Tuesday, January 30, 2018

"A few weeks ago, fourteen Russian first-year air-transport cadets made a parody of a fifteen-year-old music clip, and now it’s all a lot of Russians can talk about"

NY:
State television covered the clip on talk shows and news programs, rebroadcasting it to millions of their viewers each time. “I see clear expressions of homosexuality,” a woman introduced as a sexologist told a reporter on the twenty-four-hour state news channel, which broadcast the video in its entirety. “It’s a provocation,” her sister, also a sexologist, added. The sisters were dressed in identical brown pants suits and white blouses.
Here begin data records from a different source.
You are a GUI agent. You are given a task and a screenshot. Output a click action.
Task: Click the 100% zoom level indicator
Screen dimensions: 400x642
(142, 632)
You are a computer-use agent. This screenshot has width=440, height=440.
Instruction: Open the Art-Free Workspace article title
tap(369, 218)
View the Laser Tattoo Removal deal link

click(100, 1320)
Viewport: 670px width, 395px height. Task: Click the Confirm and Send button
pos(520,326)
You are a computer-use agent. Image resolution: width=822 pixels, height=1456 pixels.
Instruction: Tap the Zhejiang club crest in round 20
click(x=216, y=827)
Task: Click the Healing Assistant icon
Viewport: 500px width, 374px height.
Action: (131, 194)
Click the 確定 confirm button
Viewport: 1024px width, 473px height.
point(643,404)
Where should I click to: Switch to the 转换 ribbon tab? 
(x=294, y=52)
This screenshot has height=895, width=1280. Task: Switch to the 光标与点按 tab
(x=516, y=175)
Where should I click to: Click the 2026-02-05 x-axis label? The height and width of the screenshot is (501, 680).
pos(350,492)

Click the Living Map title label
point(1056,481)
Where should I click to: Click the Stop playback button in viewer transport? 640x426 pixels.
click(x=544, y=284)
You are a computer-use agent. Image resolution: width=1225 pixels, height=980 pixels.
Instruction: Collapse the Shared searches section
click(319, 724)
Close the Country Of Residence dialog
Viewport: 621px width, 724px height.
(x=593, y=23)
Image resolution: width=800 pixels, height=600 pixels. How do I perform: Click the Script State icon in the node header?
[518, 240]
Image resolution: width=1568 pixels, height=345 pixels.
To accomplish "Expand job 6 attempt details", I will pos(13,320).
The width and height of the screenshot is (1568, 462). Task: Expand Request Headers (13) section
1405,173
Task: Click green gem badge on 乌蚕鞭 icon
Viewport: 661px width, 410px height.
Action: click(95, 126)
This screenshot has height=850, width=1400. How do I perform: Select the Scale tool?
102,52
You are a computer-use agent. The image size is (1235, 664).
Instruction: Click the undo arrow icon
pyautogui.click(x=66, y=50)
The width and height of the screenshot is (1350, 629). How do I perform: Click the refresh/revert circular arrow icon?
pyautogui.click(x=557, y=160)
And then the Russian Internet was flooded with clips shot to support the air-transport cadets, often hashtagged #Satisfaction. (I highly recommend that the reader watch all of the following videos, in the order in which they are provided.) There were the trade schools—construction, agricultural—and emergency services. Then there were the jockeys and the stable boys, the theatre troupe, the nurses, and the members of the Russian women’s biathlon team. Most clips contained a message of support and some identifying information—“Medical students in support of the air-transport cadets,” for example—and many of the participants made a point of wearing uniforms, if they had them.

...

The clips keep coming. They are so numerous, so exuberant, and come from such different corners of Russian society—from eighteen-year-old cadets to middle-aged middle-class sauna enthusiasts to the elderly communal-apartment dwellers—that they serve as the best proof yet that Russia is not nearly as conservative as the Kremlin has claimed in recent years. Sociologists have known this all along: even as Putin has positioned Russia as the center of an imagined “traditional-values civilization,” independent opinion surveys have shown that, to take two examples, Russians overwhelmingly support the right to abortion and are more tolerant of adultery than most nations outside of France. At the same time, a majority of Russians identify as Russian Orthodox and express virulently homophobic attitudes—most likely because the Church and queer-baiting are two pillars of the Kremlin’s ideology, and Russians are constantly reminded what kinds of opinions they are expected to express on these topics.